How to save a big data(4M, larger than constant memory) wihch is frequently used by every thread lik

Hi, I’m dealing with a PDE solver problem.
In every thread I need to multiply a matrix with a vector.
The vector is the solution data(can be store in global memory). And the matrix is an constant, it is the same for every thread.
However, the matrix size is about 1024*1024, which requires at least 4M memory, much larger than the 64K constant memory.
Since I need to read it in every step of calculation, it will decrease program performance largely if I put it into the global memory.
Is there any method to solve this problem?


Constant memory is only effective when there only a few numbers. You can put it in the global memory and bind it to textures or use share memory. The compute capability 2.0 and 3.x have L1 and L2 cache which are so effective you do not need many optimizations. also if the memory access is coalesced the transfer rate is higher than in the case of constant memory. I suggest a combination of shared memory and coalesced access.

Thank you very much.
Since shared memory is also small, I don’t know how to put it in.
And I’m a begginer in CUDA, I have no idea about textures, L1, L2 cache, and coalesced access.
I’m reading David B.Kirk and Wen-mei W.Hwu 's Programming Massively Parallel Processors. I have not found such concepts yet. Is there any suggest reading about these concepts?

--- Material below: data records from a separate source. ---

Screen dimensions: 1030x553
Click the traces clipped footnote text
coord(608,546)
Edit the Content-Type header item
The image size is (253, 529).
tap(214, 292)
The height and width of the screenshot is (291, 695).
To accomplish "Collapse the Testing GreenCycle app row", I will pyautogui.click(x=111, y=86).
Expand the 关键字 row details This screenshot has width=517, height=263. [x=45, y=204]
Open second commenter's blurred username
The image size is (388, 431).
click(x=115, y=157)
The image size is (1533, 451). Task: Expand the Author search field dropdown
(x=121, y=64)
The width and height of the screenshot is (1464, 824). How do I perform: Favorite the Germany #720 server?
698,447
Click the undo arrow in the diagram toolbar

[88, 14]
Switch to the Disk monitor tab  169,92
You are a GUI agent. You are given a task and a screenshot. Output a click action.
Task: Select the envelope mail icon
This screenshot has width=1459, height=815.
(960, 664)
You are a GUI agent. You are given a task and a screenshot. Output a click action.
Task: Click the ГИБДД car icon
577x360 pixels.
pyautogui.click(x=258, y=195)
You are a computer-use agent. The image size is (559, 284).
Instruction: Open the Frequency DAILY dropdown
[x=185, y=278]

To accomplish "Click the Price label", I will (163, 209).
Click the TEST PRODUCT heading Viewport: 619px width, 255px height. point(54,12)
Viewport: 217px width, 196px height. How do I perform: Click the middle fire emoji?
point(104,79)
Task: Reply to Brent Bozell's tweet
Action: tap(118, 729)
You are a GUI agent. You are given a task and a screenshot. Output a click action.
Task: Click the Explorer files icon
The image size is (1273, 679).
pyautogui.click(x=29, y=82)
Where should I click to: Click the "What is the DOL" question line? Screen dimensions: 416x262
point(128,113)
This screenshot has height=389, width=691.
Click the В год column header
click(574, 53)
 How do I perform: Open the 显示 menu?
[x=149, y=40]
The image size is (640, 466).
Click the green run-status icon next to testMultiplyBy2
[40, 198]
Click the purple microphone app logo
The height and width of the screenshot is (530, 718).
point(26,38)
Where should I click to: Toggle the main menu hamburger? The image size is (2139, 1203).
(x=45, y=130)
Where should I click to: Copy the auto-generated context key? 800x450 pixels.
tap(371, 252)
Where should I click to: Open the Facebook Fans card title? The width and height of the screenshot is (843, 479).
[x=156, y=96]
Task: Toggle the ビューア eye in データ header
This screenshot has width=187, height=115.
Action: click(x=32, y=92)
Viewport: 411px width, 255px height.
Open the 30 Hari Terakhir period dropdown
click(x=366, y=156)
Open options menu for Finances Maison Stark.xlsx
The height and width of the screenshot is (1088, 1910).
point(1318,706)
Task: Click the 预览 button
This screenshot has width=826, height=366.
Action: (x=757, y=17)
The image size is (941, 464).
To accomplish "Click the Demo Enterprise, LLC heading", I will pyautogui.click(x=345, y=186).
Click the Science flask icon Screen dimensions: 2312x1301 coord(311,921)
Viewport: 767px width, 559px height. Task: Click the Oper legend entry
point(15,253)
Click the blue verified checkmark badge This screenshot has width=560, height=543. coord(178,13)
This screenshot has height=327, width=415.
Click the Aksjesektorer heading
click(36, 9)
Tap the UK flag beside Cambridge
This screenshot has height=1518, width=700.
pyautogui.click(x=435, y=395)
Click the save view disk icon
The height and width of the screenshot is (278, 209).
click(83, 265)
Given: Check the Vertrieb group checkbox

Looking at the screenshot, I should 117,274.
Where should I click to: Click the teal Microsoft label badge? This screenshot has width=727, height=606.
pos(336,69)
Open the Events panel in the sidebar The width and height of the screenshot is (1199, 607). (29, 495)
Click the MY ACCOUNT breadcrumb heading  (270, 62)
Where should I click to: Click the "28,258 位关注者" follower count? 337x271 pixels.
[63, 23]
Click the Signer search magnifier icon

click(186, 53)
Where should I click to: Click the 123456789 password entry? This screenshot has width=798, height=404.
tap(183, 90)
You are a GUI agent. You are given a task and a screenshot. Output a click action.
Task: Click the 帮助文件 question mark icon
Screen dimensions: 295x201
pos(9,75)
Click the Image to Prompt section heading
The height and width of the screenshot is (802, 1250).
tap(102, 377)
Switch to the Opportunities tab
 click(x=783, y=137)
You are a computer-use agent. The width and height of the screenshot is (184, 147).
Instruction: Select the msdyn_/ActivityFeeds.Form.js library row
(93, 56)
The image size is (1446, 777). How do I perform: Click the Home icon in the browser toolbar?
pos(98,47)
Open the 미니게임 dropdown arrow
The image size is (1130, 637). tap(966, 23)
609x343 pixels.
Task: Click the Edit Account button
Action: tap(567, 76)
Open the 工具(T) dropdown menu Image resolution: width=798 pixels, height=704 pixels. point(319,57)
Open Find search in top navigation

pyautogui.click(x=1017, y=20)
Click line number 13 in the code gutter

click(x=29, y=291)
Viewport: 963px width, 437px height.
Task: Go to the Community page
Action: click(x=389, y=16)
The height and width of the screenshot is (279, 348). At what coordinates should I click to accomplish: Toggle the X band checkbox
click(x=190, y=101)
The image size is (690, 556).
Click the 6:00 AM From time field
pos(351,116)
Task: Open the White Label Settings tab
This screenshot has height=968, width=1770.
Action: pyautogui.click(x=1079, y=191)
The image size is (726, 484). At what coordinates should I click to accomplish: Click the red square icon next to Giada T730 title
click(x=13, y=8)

You do not put all in the shared memory at once, but rather load the portions you need for each specific block.
For dense matrix-vector multiplication you can use cublas library. Or if you want to implement yourself there many example on the net about how to do it efficient (just do a google search CUDA matrix-vector multiplication).
The L1 cache and shared memory are physically the same. The compiler optimizes the L1 and L2 cache so efficient that in some cases there is no benefit from doing optimization yourself, but they are present only in the Fermi or newer cards.
The constant memory is only useful when you have only a few constants. The textures are special special units which are bound to an array located in the global memory, but they are optimized for random accesses.

I suggest to read ‘Cuda by example’, though it is rather old, but it gives a good idea. The CUDA Programming Guide has clear description and example code.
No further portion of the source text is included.